So I heard about SQL mesh and it ticked a lot of items in my list. Let's check it out a bit.

Integrations

First of all, does it support most of execution engines? Yes. Besides the typical cloud ones (Spark, Databriks, BigQuery, Snowflake, redshift) it also suports traditional RDBMS, trino, and DuckDB/MotherDuck for those situations where you want an analytical engine but don't need distributed computation. Nice.

It also has automatic support for airflow, unlike what was happening with DBT, where every company/team had to create custom airflow code to execute dbt and all of the different steps.
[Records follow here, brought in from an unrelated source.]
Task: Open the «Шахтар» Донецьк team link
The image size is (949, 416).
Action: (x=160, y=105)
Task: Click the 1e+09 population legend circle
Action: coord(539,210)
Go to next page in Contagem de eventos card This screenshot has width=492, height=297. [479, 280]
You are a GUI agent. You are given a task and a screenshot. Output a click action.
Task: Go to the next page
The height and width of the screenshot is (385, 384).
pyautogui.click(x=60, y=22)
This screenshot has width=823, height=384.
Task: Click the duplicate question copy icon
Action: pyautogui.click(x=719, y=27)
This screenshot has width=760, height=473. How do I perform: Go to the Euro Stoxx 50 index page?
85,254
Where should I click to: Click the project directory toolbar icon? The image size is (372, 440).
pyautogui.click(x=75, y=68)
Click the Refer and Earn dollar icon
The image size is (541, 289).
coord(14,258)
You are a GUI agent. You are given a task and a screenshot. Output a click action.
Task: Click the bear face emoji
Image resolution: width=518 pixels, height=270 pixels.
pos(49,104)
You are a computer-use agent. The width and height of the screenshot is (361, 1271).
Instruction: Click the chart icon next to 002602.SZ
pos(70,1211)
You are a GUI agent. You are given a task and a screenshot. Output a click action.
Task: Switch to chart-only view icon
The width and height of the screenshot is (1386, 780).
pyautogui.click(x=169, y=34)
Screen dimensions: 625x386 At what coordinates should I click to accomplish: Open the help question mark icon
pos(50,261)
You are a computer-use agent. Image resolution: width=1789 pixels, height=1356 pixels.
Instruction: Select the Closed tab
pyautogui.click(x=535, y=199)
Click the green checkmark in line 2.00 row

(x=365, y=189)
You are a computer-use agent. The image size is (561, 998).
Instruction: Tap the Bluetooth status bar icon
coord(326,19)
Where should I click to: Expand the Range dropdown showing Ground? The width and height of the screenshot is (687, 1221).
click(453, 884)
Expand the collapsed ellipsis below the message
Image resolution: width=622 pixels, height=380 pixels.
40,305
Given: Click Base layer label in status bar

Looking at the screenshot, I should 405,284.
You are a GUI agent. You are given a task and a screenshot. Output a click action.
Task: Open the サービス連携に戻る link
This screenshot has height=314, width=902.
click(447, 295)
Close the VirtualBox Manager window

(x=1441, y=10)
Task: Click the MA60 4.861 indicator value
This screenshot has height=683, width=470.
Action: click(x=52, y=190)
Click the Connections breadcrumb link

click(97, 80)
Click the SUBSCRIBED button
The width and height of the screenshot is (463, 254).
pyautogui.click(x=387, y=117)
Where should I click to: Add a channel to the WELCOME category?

from sqlmesh.schedulers.airflow.integration import SQLMeshAirflow

sqlmesh_airflow = SQLMeshAirflow("spark", default_catalog="spark_catalog")

for dag in sqlmesh_airflow.dags:
    globals()[dag.dag_id] = dag

From SQLMesh documentation

Lifecycle

It's great that one of the sections it Github Actions CI/CD bot and a quick reading has my heart racing. There are automation for

Unit test on PR
PR environments
Back-fill data for changed models
Deploy changes to production and merge PRs

This seems dark magic, how is this achievable in a general way?

Well, with some caveats and limitations, and a decision to be taken. It ties software lifecycle to data lifecycle. It gives us two opinionated options to choose from, and I start liking their approach.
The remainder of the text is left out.